By reinforcing such diplomatic positions—including continued support for the UN’s No First Placement of Weapons in Outer Space (NFP) resolution—Brazil could help mitigate the onset of a security dilemma and reduce the risk of conflict escalation in space.

The China-Brazil Earth Resources Satellite (CBERS) series, launched in 1988, established a long-term space partnership between Brazil and China—one with untapped potential for expansion into future joint ventures. At that time, Brazil, China, and India occupied comparable stages of space development. Yet unlike its counterparts, Brazil failed to treat its space sector as a matter of strategic national interest. China and India stand as compelling case studies: each transformed into influential space powers through decades of state-driven commitment, coordinated efforts across government, industry, and academia, and sustained engagement with international partners, both public and private. Brazil could do the same—if it chose to do so.

In 2021, the space agencies of the five original BRICS members—Brazil, Russia, India, China, and South Africa—signed an agreement establishing cooperation on the BRICS Remote Sensing Satellite Constellation. The initial phase included six satellites, among them CBERS-4.77 With deeper investment, Brazil could contribute additional orbital platforms, enhance data processing and command-and-control capabilities, and expand its role in SSA. Such moves would elevate its relevance within BRICS and bolster confidence-building among its members. Alternatively, these assets could serve a future constellation of allies or partners.

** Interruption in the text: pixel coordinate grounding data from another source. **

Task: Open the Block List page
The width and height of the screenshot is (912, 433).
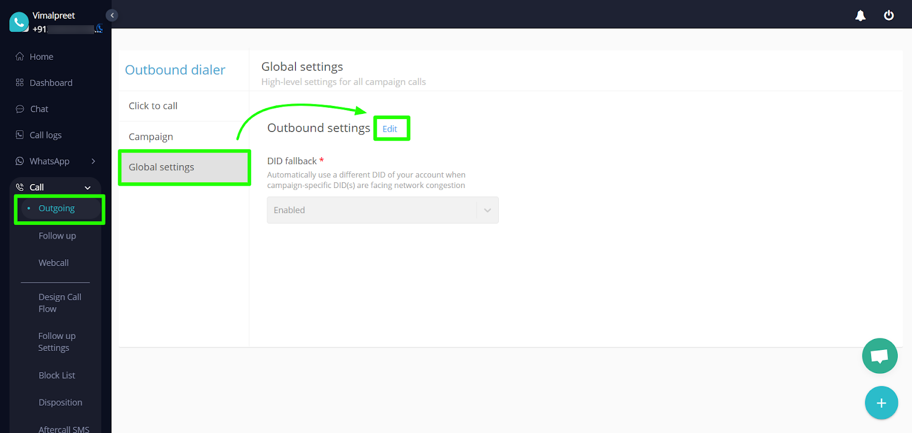Action: click(x=56, y=375)
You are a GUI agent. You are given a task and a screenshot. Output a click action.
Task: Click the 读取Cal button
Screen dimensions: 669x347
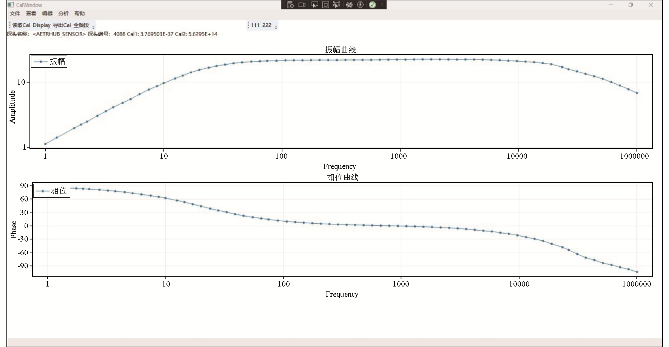(x=21, y=25)
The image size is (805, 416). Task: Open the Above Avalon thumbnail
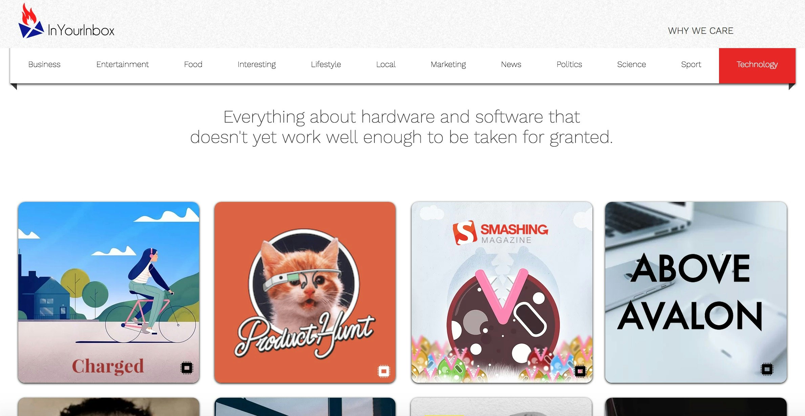[x=696, y=292]
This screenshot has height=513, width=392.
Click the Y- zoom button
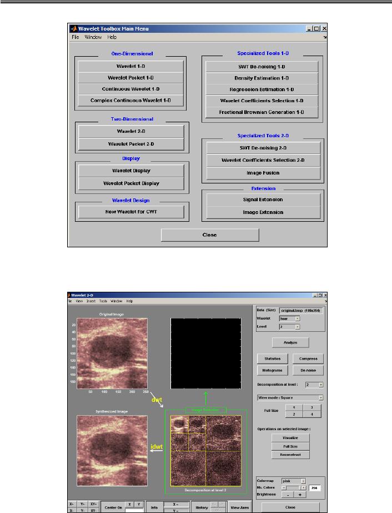(84, 510)
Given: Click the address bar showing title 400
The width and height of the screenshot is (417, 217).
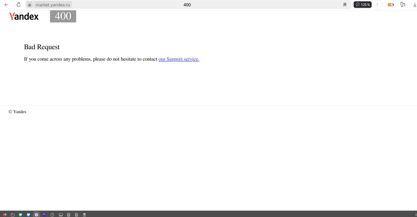Looking at the screenshot, I should tap(187, 5).
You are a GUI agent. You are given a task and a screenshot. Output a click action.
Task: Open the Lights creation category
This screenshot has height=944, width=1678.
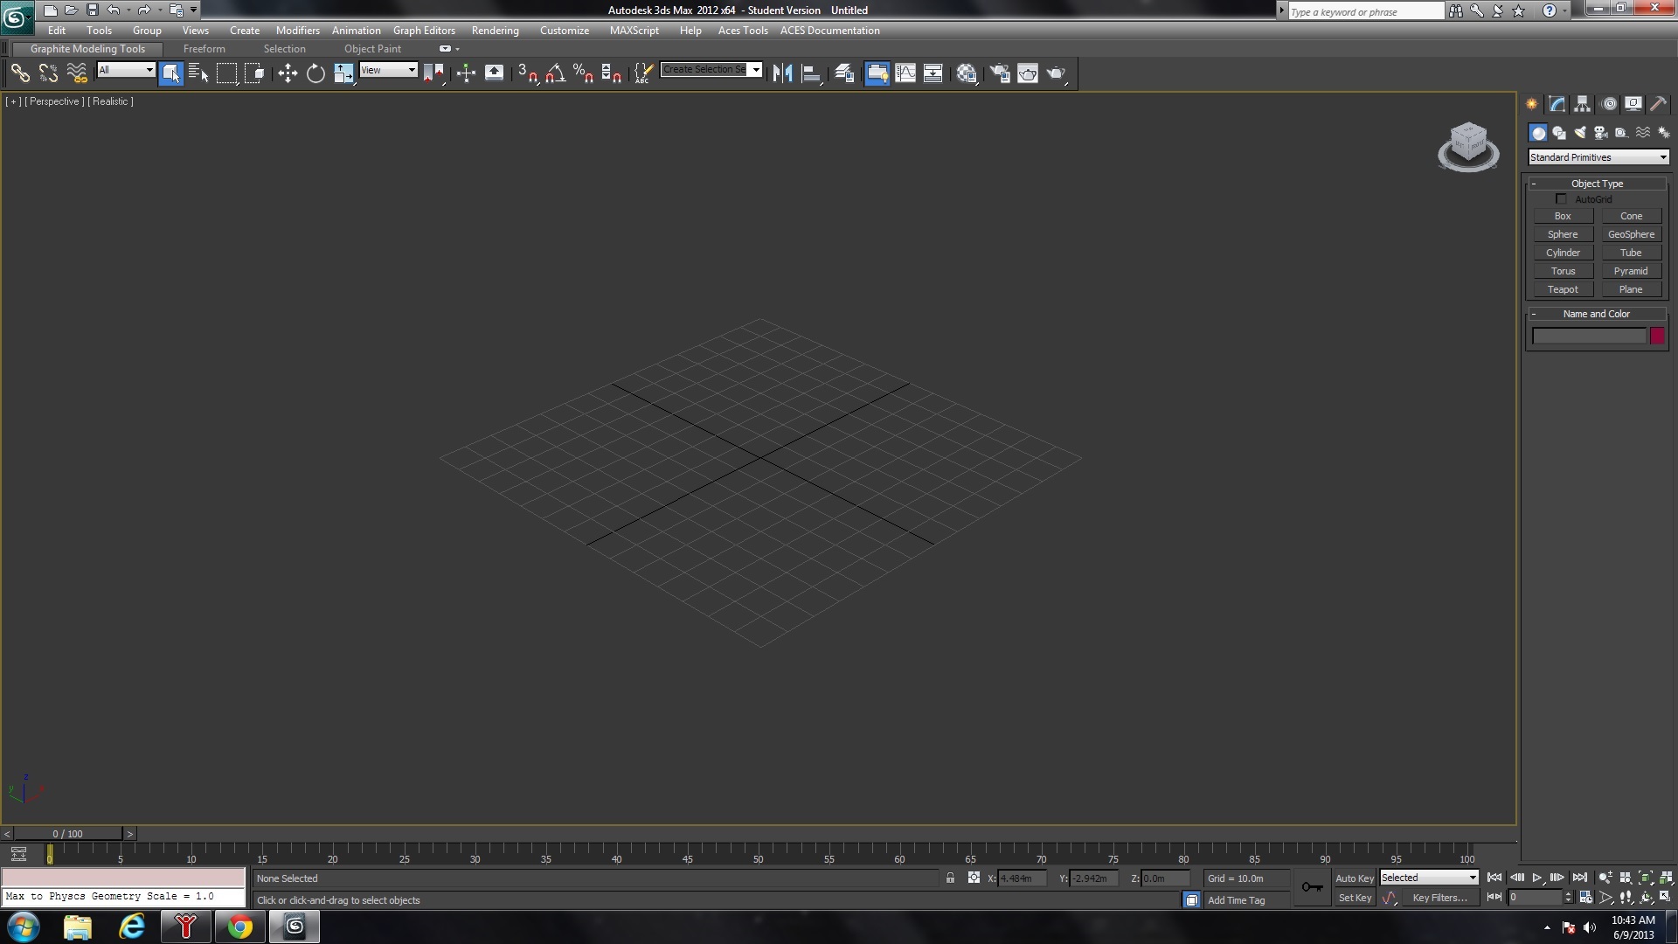click(1580, 133)
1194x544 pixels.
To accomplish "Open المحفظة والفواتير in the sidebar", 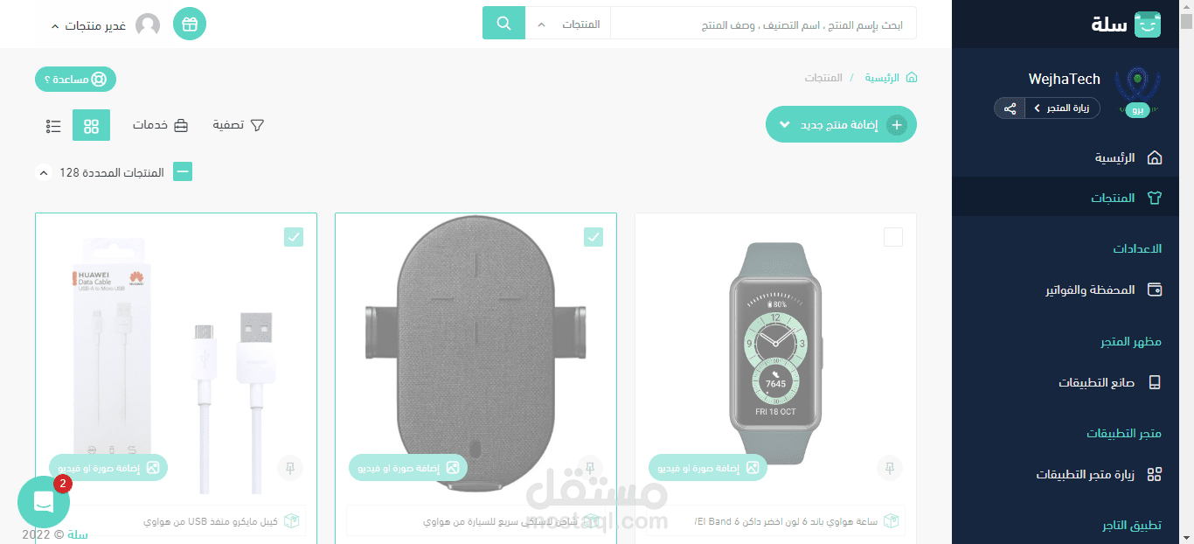I will 1104,289.
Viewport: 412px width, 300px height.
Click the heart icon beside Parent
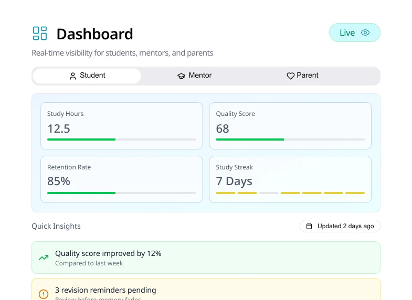tap(290, 76)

Brazil’s adoption of an alternative GNSS to complement the US GPS would strengthen national sovereignty and strategic autonomy. Viable options include China’s BeiDou and Russia’s GLONASS. Another alternative stems from Draft Law No. 4569, under review by the Brazilian Federal Senate since 2023, which would create the Brazilian Global Positioning System Development Program.78 Technical feasibility already exists: in 2025, the National Institute for Space Research (Instituto Nacional de Pesquisas Espaciais, INPE) secured a patent for a “position determination system based on the support of a complementary satellite constellation”—a foundational step toward an indigenous GNSS.79

Anticipating potential apprehension among its South American neighbors, Brazil must redouble its efforts to position itself as the region’s peaceful leader. The escalating tensions surrounding Venezuela’s threat to seize Guyanese territory offer a strategic opportunity: Brazil can reaffirm its commitment to resolving regional disputes through diplomacy and to preserving a South America free of war.

Brazil should prioritize space cooperation as a vehicle for regional integration. The SABIA-Mar ocean color satellite project with Argentina, long delayed, ought to be fast-tracked. Such initiatives would deepen collaboration in Earth observation systems (EOS) and space science and technology. Argentina—already a leader in regional space operations—could serve as Brazil’s primary partner. Chile, with its ideal environmental conditions, presents an opportunity to host SSA infrastructure, with prospects for future data-sharing. Elsewhere on the continent, other nations share Brazil’s space and defense ambitions, challenges, and visions. Common ground exists for cooperative strategies and joint technological development. Bolivia, for example, has invested heavily—relative to its size—in space capabilities. With Brazilian support in satellite design, testing, and eventually, launch, Bolivia could accelerate its progress in space activities.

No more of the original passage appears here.